Every entry in the listing below is to be output unchanged.

* _Data supplied_
******

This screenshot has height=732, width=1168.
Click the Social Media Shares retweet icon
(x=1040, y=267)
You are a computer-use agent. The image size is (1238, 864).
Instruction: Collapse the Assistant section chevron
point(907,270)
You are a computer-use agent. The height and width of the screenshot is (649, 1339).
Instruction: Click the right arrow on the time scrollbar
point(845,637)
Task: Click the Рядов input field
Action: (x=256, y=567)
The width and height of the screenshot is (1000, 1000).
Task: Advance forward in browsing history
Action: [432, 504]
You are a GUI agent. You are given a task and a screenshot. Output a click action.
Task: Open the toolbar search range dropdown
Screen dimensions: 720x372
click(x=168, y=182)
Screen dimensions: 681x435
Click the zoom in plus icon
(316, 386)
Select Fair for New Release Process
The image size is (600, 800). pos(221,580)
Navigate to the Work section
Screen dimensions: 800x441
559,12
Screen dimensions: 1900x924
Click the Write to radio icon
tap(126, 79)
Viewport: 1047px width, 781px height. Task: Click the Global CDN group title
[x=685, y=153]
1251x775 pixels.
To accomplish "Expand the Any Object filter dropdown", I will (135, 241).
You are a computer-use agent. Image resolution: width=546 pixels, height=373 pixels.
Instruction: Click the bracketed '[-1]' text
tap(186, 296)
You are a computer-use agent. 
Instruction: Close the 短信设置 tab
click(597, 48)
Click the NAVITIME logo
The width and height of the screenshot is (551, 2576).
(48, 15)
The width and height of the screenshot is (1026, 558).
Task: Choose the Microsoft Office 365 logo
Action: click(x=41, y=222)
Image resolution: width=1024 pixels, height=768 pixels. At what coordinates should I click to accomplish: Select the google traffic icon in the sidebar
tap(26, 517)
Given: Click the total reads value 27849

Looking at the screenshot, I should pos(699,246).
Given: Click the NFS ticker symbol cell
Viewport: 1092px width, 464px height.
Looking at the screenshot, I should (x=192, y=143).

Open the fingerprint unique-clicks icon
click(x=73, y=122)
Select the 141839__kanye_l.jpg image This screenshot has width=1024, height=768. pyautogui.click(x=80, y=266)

******

* _Your solution_
This screenshot has height=732, width=1168.
Click the Social Media Shares retweet icon
(x=1040, y=267)
You are a computer-use agent. The image size is (1238, 864).
Instruction: Collapse the Assistant section chevron
point(907,270)
You are a computer-use agent. The height and width of the screenshot is (649, 1339).
Instruction: Click the right arrow on the time scrollbar
point(845,637)
Task: Click the Рядов input field
Action: (x=256, y=567)
The width and height of the screenshot is (1000, 1000).
Task: Advance forward in browsing history
Action: [432, 504]
You are a GUI agent. You are given a task and a screenshot. Output a click action.
Task: Open the toolbar search range dropdown
Screen dimensions: 720x372
click(x=168, y=182)
Screen dimensions: 681x435
Click the zoom in plus icon
(316, 386)
Select Fair for New Release Process
The image size is (600, 800). pos(221,580)
Navigate to the Work section
Screen dimensions: 800x441
559,12
Screen dimensions: 1900x924
Click the Write to radio icon
tap(126, 79)
Viewport: 1047px width, 781px height. Task: Click the Global CDN group title
[x=685, y=153]
1251x775 pixels.
To accomplish "Expand the Any Object filter dropdown", I will (135, 241).
You are a computer-use agent. Image resolution: width=546 pixels, height=373 pixels.
Instruction: Click the bracketed '[-1]' text
tap(186, 296)
You are a computer-use agent. 
Instruction: Close the 短信设置 tab
click(597, 48)
Click the NAVITIME logo
The width and height of the screenshot is (551, 2576).
(48, 15)
The width and height of the screenshot is (1026, 558).
Task: Choose the Microsoft Office 365 logo
Action: click(x=41, y=222)
Image resolution: width=1024 pixels, height=768 pixels. At what coordinates should I click to accomplish: Select the google traffic icon in the sidebar
tap(26, 517)
Given: Click the total reads value 27849

Looking at the screenshot, I should pos(699,246).
Given: Click the NFS ticker symbol cell
Viewport: 1092px width, 464px height.
Looking at the screenshot, I should (x=192, y=143).

Open the fingerprint unique-clicks icon
click(x=73, y=122)
Select the 141839__kanye_l.jpg image This screenshot has width=1024, height=768. pyautogui.click(x=80, y=266)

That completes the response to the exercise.